What is being asked:
Lines outside the range are not wanted. Give again exactly the lines between the line holding "You are a computer-use agent. The height" and the line holding "You are a computer-use agent. The width", inclusive, from the listing below.
━━━━━━━━━━
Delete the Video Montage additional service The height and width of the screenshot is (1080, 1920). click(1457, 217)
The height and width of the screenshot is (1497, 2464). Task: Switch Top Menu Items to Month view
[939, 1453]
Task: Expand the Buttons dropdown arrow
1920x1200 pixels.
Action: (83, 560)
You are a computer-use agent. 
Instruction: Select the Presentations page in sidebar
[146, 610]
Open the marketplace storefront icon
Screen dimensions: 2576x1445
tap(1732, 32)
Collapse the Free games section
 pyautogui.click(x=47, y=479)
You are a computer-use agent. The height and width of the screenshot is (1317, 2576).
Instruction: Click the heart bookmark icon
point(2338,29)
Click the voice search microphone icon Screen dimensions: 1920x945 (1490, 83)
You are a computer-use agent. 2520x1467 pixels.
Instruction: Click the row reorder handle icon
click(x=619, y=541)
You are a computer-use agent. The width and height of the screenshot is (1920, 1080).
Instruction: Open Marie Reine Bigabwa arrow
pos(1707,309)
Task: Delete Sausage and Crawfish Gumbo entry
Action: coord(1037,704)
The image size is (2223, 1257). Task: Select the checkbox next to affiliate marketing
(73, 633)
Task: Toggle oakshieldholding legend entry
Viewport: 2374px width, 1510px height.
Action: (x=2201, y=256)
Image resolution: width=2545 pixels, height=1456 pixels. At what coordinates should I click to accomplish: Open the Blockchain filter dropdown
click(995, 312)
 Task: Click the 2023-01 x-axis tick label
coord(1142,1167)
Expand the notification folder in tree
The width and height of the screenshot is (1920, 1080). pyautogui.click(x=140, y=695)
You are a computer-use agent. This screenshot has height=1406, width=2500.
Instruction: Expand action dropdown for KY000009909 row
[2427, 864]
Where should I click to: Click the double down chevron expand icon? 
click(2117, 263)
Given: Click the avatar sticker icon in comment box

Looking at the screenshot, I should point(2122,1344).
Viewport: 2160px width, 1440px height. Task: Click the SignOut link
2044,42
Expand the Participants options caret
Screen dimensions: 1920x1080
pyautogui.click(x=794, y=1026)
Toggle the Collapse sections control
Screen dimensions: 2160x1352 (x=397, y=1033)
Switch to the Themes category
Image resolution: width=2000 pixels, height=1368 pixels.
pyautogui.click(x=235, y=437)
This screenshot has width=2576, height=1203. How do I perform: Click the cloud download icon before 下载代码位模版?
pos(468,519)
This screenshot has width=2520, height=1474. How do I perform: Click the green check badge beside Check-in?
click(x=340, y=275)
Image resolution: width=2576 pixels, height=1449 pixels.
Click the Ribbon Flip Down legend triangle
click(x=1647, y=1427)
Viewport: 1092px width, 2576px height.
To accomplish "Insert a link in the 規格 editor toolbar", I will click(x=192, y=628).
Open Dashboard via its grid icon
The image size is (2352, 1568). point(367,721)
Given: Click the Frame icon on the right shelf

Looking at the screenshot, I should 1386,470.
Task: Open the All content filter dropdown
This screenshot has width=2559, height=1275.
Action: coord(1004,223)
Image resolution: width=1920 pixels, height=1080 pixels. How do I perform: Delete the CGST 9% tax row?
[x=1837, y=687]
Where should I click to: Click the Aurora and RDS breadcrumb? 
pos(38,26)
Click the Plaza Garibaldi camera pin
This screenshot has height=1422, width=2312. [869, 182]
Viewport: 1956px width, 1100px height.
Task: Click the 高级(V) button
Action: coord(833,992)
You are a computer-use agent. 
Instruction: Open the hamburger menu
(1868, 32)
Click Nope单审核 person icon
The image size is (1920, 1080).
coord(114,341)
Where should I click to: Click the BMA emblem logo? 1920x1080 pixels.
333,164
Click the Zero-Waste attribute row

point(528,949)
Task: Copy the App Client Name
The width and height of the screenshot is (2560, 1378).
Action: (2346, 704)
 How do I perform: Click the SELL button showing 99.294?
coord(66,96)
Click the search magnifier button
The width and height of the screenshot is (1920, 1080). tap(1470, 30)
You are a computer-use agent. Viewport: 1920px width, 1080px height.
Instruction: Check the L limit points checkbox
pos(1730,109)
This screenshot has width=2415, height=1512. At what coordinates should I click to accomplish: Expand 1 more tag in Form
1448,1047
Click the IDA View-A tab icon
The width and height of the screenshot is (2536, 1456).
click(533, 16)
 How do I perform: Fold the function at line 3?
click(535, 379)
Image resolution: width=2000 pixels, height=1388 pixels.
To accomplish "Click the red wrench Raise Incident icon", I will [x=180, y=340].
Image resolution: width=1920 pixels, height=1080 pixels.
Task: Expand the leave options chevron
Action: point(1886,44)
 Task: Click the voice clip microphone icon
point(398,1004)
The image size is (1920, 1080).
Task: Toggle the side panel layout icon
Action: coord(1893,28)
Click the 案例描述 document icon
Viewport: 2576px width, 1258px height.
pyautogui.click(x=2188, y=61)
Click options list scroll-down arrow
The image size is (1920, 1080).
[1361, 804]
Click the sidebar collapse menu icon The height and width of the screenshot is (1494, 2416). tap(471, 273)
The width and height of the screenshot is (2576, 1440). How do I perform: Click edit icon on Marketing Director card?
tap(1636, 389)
━━━━━━━━━━
Response:
You are a computer-use agent. The height and width of the screenshot is (1317, 2576).
Instruction: Click the heart bookmark icon
point(2338,29)
Click the voice search microphone icon Screen dimensions: 1920x945 (1490, 83)
You are a computer-use agent. 2520x1467 pixels.
Instruction: Click the row reorder handle icon
click(x=619, y=541)
You are a computer-use agent. The width and height of the screenshot is (1920, 1080).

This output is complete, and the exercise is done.